O ministro da Economia lançou esta terça-feira o desafio à Bosch para que dobre o número de investigadores e engenheiros para 500 a médio prazo em Portugal e sublinhou que o grupo «é bom para o crescimento económico» do país.

António Pires de Lima visitou hoje a Bosch na sua sede em Schillerhöhe, Estugarda, acompanhado do secretário de Estado da Inovação, Investimento e Competitividade, Pedro Gonçalves, e pelo representante da Bosch em Portugal, João Oliveira, tendo ainda mantido uma reunião um dos membros do conselho de administração do grupo, Uwe Raschke.

Pires de Lima apontou que a Bosch fatura em Portugal mais de 800 milhões de euros e que tem cerca de 3.200 pessoas a colaborar diretamente no mercado português, com «vários centros de produção, alguns dos quais são centros tecnológicos do ponto de vista mundial, como é o caso da indústria de desenvolvimento termal em Ovar e Aveiro, além do centro de mobilidade», em Braga.

Destas 3.200 pessoas, cerca de 250 estão a trabalhar na área da investigação e desenvolvimento, apontou o governante.

«Com os investimentos de reforço que a Bosch está a fazer em Portugal, o objetivo claro que temos, que assumimos do ponto de vista de Governo e da Administração Pública, é que este número de investigadores, engenheiros a trabalhar em Portugal dobre nos próximos anos», disse.

Ou seja, que «passe de 250 para pelo menos 500 no médio prazo e que a faturação da empresa continue a crescer a um ritmo interessante, forte», já que «mais de 90% dessa faturação é dirigida para a exportação» de produtos com uma «altíssima tecnologia e com alto valor acrescentado que fica retido em Portugal», sublinhou o ministro.

«A Alemanha é seguramente um país que nos interessa que esteja ainda mais comprometido com este processo de recuperação económica que agora estamos a viver em Portugal», afirmou o ministro da Economia, que salientou que a atração do investimento, «nomeadamente o investimento produtivo é a pedra de toque fundamental para que esta recuperação económica se possa consolidar e agigantar ao longo dos próximos anos».

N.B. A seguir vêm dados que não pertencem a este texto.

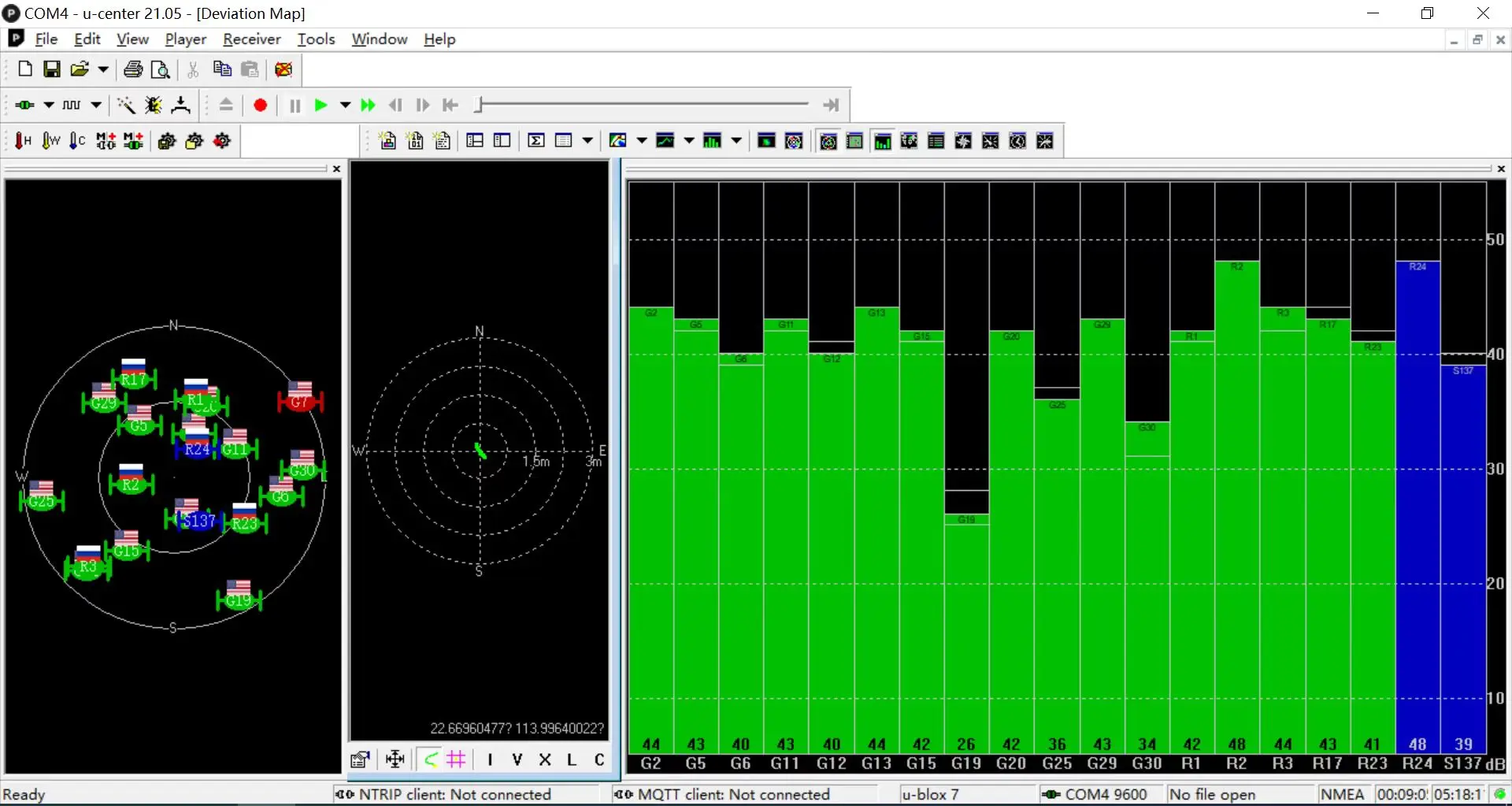Viewport: 1512px width, 806px height.
Task: Click the red Record button
Action: click(261, 106)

Nesse sentido, a Bosch é «seguramente um exemplo de uma empresa que está em Portugal há mais de 100 anos e que especialmente ao longo das últimas década tem feito de Portugal um país central na sua estratégia de investimentos em várias áreas de negócio que são determinantes» para o grupo, acrescentou António Pires de Lima.

O ministro citou o slogan publicitário «Bosch é bom» para acrescentar que «é bom para o emprego, é bom para o crescimento económico, é bom para Portugal».

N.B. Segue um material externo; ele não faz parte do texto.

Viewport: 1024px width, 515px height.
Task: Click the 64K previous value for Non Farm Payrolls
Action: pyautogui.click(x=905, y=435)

«O meu objetivo da visita hoje à Bosch foi reforçar os laços entre o Estado português, o Governo português e a companhia, e trabalhar nos planos de investimento e de apoio da parte do Estado português de forma a que empresa continue a ser um referencial de criação de riqueza, de criação de emprego qualificado e possa também ser usada como um embaixador de Portugal privilegiado em todo o mundo para atrairmos investimento», concluiu o governante.

Pires de Lima prossegue na quarta-feira a sua visita de dois dias à Alemanha, com uma visita Daimler, em Estugarda, e à feira dos têxteis Heimtextil, em Frankfurt.